** Start of Source records **
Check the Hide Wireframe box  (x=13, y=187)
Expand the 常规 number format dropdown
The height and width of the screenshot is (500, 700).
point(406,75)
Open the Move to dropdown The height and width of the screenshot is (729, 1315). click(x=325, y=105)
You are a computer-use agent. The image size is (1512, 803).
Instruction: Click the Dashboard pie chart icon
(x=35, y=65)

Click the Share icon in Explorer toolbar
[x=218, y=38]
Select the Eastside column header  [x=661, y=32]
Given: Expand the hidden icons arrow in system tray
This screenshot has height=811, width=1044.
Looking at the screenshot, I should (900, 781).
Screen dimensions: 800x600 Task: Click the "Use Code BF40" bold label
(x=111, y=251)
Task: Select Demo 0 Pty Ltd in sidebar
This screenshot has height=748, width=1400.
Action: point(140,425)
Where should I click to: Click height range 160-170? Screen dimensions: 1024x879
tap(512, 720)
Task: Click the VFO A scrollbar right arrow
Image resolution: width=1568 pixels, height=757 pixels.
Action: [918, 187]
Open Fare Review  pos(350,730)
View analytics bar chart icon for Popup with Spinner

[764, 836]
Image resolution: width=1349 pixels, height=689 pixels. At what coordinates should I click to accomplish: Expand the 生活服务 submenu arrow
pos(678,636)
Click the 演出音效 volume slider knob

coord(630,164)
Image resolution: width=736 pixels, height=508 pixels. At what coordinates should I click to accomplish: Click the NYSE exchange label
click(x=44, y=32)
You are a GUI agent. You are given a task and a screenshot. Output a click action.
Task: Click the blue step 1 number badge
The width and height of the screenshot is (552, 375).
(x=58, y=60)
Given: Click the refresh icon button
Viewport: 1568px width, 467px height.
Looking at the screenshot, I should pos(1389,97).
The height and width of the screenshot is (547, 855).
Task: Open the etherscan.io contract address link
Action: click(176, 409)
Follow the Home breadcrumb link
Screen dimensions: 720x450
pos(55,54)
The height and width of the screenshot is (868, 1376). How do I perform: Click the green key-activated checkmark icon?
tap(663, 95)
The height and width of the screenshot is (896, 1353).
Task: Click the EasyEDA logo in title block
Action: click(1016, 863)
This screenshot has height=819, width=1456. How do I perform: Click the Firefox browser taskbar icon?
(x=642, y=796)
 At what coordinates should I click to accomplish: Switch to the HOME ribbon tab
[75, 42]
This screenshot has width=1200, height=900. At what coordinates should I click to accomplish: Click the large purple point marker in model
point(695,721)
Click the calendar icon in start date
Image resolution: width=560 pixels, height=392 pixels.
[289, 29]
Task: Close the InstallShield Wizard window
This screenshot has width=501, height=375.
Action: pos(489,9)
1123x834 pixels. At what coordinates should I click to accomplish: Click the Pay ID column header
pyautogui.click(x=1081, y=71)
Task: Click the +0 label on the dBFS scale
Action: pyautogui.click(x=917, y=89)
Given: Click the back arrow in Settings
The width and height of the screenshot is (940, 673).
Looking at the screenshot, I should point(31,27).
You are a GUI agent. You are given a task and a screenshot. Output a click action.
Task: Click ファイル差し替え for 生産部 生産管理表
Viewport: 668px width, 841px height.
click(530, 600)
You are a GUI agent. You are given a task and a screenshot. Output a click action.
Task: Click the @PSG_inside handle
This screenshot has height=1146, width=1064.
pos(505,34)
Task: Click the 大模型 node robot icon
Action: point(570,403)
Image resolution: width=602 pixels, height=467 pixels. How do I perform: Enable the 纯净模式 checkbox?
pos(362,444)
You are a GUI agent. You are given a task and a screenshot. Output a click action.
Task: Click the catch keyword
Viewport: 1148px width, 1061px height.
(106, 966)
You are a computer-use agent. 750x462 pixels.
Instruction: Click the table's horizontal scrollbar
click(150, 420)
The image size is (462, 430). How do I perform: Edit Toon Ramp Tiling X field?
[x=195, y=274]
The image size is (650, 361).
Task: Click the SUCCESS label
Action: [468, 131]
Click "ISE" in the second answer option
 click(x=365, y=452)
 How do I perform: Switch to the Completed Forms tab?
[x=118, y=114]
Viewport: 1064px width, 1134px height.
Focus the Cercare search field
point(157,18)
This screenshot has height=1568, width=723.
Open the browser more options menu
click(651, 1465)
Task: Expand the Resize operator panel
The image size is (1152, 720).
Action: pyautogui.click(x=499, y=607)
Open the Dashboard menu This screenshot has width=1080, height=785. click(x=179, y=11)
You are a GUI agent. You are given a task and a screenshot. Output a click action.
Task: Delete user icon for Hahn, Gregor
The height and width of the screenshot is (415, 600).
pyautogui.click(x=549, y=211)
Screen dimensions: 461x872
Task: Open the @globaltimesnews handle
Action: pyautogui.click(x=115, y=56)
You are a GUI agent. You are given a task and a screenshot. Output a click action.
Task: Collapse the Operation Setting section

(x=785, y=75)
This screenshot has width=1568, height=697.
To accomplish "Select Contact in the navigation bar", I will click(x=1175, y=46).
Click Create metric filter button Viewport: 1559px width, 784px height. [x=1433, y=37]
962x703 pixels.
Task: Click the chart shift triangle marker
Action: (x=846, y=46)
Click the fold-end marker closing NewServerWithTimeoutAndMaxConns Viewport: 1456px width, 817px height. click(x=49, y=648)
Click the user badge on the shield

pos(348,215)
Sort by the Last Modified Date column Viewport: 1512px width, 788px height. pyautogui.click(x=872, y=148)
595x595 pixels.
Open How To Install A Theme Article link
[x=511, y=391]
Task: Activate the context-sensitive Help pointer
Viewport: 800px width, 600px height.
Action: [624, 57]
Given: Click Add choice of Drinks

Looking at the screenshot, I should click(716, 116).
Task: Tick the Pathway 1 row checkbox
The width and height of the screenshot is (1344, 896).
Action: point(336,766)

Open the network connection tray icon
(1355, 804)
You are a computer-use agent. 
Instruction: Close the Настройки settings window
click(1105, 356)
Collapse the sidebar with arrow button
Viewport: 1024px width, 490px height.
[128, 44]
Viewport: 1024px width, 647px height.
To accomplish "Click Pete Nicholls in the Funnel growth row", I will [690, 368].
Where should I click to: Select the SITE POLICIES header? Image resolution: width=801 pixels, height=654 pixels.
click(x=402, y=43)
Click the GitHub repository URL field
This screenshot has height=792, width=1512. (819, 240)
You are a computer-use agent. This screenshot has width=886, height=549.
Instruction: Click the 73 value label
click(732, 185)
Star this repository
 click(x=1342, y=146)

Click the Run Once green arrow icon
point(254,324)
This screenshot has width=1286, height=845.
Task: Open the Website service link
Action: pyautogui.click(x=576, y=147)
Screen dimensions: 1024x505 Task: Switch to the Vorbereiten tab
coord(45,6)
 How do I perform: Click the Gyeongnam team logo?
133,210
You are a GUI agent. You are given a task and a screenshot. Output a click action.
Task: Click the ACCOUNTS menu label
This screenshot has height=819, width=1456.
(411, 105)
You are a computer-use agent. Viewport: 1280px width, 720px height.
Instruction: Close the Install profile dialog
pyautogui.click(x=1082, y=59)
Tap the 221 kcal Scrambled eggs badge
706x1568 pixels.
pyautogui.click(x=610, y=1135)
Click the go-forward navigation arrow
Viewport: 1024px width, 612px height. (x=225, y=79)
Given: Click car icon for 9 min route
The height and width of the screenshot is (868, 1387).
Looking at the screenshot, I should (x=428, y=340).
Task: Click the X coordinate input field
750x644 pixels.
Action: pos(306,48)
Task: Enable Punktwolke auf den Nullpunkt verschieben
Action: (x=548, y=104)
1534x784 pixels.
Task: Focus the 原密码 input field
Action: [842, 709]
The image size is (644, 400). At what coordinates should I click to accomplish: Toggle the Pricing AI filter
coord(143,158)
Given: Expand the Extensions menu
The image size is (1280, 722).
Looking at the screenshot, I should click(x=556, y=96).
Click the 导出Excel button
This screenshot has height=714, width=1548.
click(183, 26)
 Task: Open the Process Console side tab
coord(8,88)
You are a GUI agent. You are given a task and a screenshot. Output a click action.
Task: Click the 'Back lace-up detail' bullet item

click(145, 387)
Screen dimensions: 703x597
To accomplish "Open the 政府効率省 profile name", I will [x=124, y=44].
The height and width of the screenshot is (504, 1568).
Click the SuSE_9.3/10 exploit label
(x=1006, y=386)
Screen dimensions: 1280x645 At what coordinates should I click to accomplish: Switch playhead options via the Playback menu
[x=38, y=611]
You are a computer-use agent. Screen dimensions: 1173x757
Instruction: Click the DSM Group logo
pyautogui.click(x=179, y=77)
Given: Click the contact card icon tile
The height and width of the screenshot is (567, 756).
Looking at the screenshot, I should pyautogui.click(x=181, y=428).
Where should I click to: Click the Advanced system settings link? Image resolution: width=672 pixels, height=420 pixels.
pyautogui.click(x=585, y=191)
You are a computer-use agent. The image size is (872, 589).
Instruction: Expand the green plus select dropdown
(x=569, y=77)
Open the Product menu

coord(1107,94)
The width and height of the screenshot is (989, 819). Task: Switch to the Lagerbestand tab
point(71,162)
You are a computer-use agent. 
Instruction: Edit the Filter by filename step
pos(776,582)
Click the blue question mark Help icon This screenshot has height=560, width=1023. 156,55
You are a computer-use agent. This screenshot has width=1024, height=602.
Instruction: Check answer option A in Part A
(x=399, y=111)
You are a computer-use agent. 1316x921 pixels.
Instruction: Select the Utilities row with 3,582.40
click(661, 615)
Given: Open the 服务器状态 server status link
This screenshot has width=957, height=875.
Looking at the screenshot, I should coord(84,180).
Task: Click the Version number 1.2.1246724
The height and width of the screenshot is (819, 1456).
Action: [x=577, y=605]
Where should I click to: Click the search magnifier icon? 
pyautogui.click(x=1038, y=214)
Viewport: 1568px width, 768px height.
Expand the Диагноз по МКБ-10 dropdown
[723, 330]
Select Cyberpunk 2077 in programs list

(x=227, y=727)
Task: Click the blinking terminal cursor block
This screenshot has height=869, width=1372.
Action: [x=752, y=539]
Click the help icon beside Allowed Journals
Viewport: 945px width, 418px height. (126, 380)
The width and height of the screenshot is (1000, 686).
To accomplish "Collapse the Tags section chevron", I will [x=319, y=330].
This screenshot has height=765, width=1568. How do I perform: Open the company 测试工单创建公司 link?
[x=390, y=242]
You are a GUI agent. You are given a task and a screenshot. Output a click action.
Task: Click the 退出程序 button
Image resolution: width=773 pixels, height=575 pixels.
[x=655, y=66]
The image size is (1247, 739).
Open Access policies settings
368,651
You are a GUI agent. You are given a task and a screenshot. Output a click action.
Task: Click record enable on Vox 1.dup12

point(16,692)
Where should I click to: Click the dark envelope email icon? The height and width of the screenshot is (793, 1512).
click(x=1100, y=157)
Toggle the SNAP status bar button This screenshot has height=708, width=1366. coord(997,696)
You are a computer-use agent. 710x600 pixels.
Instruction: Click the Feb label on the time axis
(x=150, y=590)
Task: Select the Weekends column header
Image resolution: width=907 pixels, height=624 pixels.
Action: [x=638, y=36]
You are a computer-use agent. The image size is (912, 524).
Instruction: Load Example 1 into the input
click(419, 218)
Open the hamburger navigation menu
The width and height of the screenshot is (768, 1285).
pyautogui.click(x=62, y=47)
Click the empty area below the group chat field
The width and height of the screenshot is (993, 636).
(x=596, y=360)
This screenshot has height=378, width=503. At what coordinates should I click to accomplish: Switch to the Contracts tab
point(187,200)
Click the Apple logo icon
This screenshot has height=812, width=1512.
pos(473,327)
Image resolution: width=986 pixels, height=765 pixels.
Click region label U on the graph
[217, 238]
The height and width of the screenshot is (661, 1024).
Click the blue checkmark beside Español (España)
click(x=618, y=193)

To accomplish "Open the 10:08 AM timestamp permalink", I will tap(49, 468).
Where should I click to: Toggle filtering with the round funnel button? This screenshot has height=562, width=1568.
** End of Source records **
Job =
Please update the records starting at the first one and ending at the line containing "Action: point(140,425)", both included, by replacing "Dashboard" with "Overview" and leaving everything else unchanged.

Finished exercise =
Check the Hide Wireframe box  (x=13, y=187)
Expand the 常规 number format dropdown
The height and width of the screenshot is (500, 700).
point(406,75)
Open the Move to dropdown The height and width of the screenshot is (729, 1315). click(x=325, y=105)
You are a computer-use agent. The image size is (1512, 803).
Instruction: Click the Overview pie chart icon
(x=35, y=65)

Click the Share icon in Explorer toolbar
[x=218, y=38]
Select the Eastside column header  [x=661, y=32]
Given: Expand the hidden icons arrow in system tray
This screenshot has height=811, width=1044.
Looking at the screenshot, I should (900, 781).
Screen dimensions: 800x600 Task: Click the "Use Code BF40" bold label
(x=111, y=251)
Task: Select Demo 0 Pty Ltd in sidebar
This screenshot has height=748, width=1400.
Action: point(140,425)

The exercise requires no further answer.